Mystères manuscrits en mer Morte
Découvert il y a 70 ans, un inestimable trésor de l’archéologie continue à fasciner. Ce jeudi à 20h50, France 5 diffuse revient sur cette fabuleuse énigme dans «Révélations sur les manuscrits de la mer Morte».
Cisjordanie, hiver 1947. Pour trois jeunes Bédouins de la tribu des Ta’a mireh, la journée a plutôt bien commencé. Il fait beau et leurs parents les ont envoyés dans la montagne à la recherche d’une chèvre égarée.

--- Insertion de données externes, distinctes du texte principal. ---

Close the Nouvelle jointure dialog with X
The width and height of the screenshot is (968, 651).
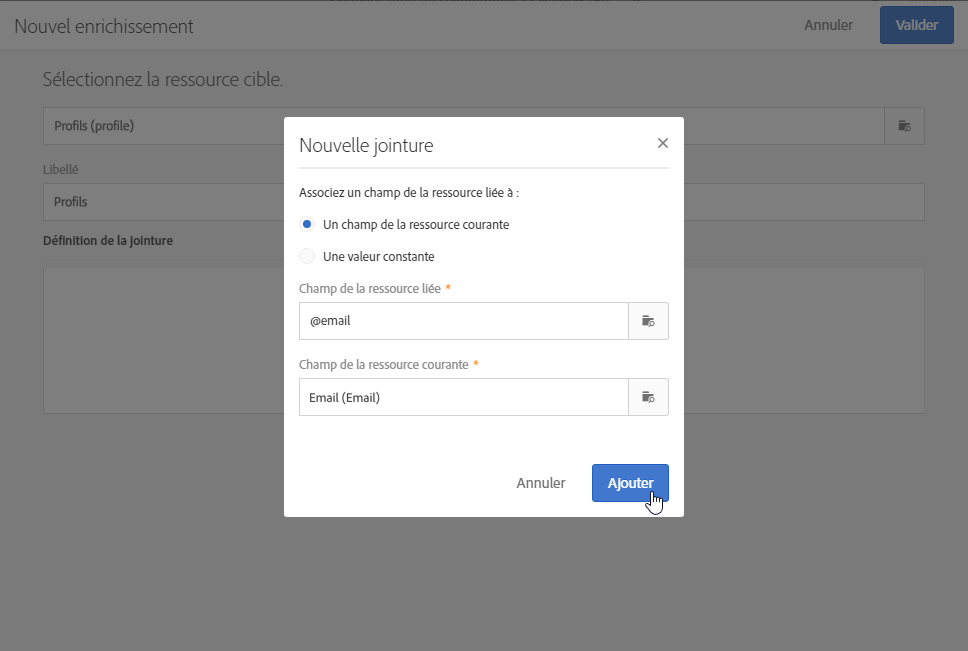pyautogui.click(x=662, y=143)
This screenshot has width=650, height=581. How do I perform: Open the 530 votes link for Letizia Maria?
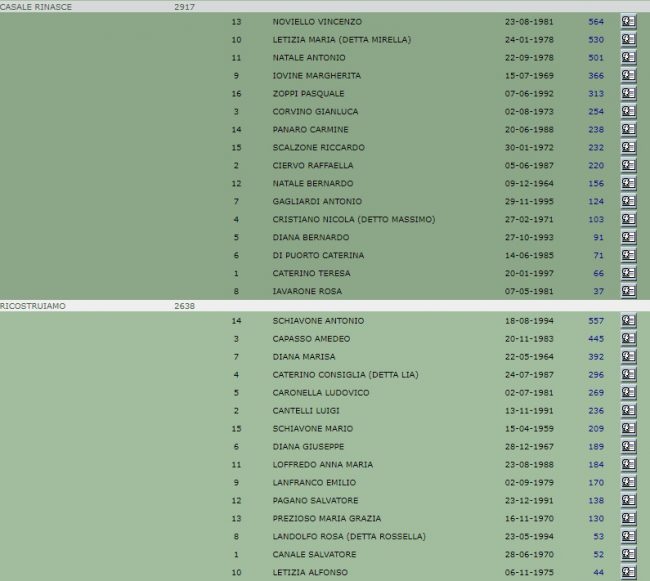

Pour eux, c’est surtout l’occasion de jouer et de se poursuivre en courant sur la falaise calcaire qui surplombe le site de Qumrân, sur la rive ouest de la mer Morte, à une vingtaine de kilomètres de Jérusalem.
L’endroit est désertique, écrasé sous le soleil par la chaleur, et les trois jeunes doivent faire attention à ne pas glisser : les parois sont abruptes. À ce petit jeu, le plus jeune, Mohammed edh Dhib, est le plus agile. Et lorsqu’il se trouve face à une brèche creusée dans la roche, sans hésiter, il s’y faufile : peut-être la chèvre s’est-elle cachée dans la grotte qu’il vient de découvrir ? À l’intérieur, pas de trace de l’animal, mais de grandes jarres. Mohammed vient de mettre au jour une des plus grandes découvertes archéologiques de l’histoire.
Un fabuleux trésor
Des poteries brisées jonchent le sol ainsi que des rouleaux de cuir et de tissu. Et puis il y a aussi des jarres de terre cuite. 60 centimètres de hauteur, des ouvertures de 19 centimètres de largeur : elles ne correspondent pas à celles que le jeune garçon à l’habitude de voir. Lorsqu’il retire les bouchons eux aussi en terre cuite qui les ferment, il en extrait des fragments de parchemins, de papyrus, de cuir…
«Certains membres de la tribu, ayant participé à des fouilles archéologiques quelques années auparavant, suspectèrent alors la valeur financière de ces rouleaux de cuir conservés à l’intérieur de grosses jarres d’argile», se souvient le professeur David Hamidovic, qui a participé au travail de déchiffrage de ces textes à Jérusalem.
Ils vont les vendre à un cordonnier-antiquaire de Bethléem. «Ce dernier flairant la bonne affaire se met à explorer la région à la recherche d’autres documents», relate pour sa part le professeur Aimé Fuchs de l’université de Strasbourg. «Il n’est pas le seul sur le coup : le Père Roland de Vaux, savant dominicain, directeur de la fameuse École biblique, organise pour son compte la chasse aux manuscrits.»
Les plus anciens témoins de la Bible hébraïque
Au total, ce sont plus de mille textes qui vont être minutieusement reconstitués grâce aux fragments de parchemins et papyrus. Les superlatifs manquent pour qualifier la valeur de la découverte : il s’agit des plus anciens témoins connus de la Bible hébraïque, l’Ancien testament pour les chrétiens.
«La découverte de Qumrân a été une véritable révolution pour l’étude de la Bible, du judaïsme et du christianisme», rappelle Michaël Langlois, chercheur au CNRS dans les colonnes du Parisien. «C’est une découverte exceptionnelle, qui n’a pas d’équivalent. Jusqu’alors, les manuscrits bibliques connus les plus anciens dataient du Moyen Âge».
Que trouve-t-on exactement dans ces documents ? D’abord des textes bibliques. «Émotionnellement, c’est extraordinaire de se dire que certains de ces textes ont pu passer entre les mains de Jésus, Pierre ou Paul», explique Katell Berthelot qui codirige la publication bilingue de la bibliothèque de Qumrân. On trouve aussi tous les prophètes connus (dont une vingtaine de rouleaux d’Isaïe), des psaumes et des écrits propres à la communauté de Qumrân. Notamment ceux dans lesquels il est question d’un «maître de lumière» qui devait être mis à mort «sur le bois».
La fin du monde
De quoi faire couler beaucoup d’encre et fonctionner les imaginations. Car les manuscrits écrits en hébreu, en grec et en araméen découverts dans les 275 cavités et onze grottes fouillées à Qumrân continue à faire parler d’eux. Si on ne retrouve parmi eux aucun texte du Nouveau Testament, d’autres documents découverts font encore rêver beaucoup de monde, comme le rouleau de cuivre qui fournit une liste de trésors cachés ou le rouleau de la guerre qui décrit une bataille de quarante ans entre fils de lumière et fils des ténèbres dont l’enjeu est la fin des temps… Les mystères des manuscrits de la mer Morte sont encore bien vivants.